Journal of Neuroscience, Vol 10, 3183-3193, Copyright © 1990 by Society for Neuroscience
Interactions between adjacent ganglia bring about the bilaterally alternating differentiation of RAS and CAS neurons in the leech nerve cord
SS Blair, MQ Martindale and M Shankland
Department of Anatomy and Cellular Biology, Harvard Medical School, Boston, Massachusetts 02115.
Antibodies to small cardioactive peptide (SCP) label a segmentally iterated
subset of cells in the leech nerve cord, including the previously
identified alternating SCP (AS) neurons. Unlike the majority of leech
neurons, these cells are asymmetrically distributed in the adult nerve
cord. Moreover, each AS neuron shows a strong tendency to lie on alternate
right and left sides in successive ganglia. Previous work has shown that
these unpaired neurons arise from bilaterally paired embryonic homologues,
only 1 of which takes on the mature immunoreactive phenotype. The 2 AS
homologues within a ganglion compete for this fate, in that either the
right or the left homologue will become a mature AS neuron with a high
degree of reliability if its contralateral homologue is ablated during
embryogenesis. In this paper, we demonstrate the existence of interactions
between neurons in adjacent ganglia that could account for the alternation
of sides observed during normal development. The unilateral ablation of a
single AS homologue neuron forced its contralateral homologue to take on
the mature AS fate, and this consistently biased the side of AS development
in adjacent, unlesioned ganglia both anterior and posterior to the lesion.
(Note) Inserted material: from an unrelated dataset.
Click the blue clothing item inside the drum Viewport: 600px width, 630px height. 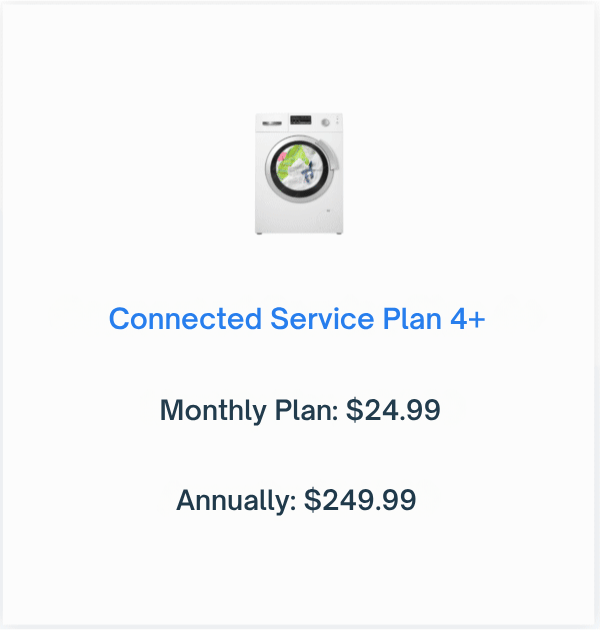tap(308, 172)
One of the AS neurons, the caudal alternating SCP (CAS) cell, was injected
with Lucifer yellow in adult nerve cords and was shown to have a large
primary axon that extends into more anterior ganglia, as well as other,
finer axons that are variable in number and arrangement. If the
interganglionic interaction of AS neuron homologues is mediated by their
primary axons, signals of developmental import must be transmitted both
anterogradely and retrogradely along the axon's length. The present results
indicate that the development of individual AS neurons is influenced by
homologous cells located in the same and neighboring ganglia and suggest
that the final, multisegmental patterning of the AS neuron distribution is
not predetermined, but rather, arises as an emergent property of the cell
interactions that occur during nervous system differentiation.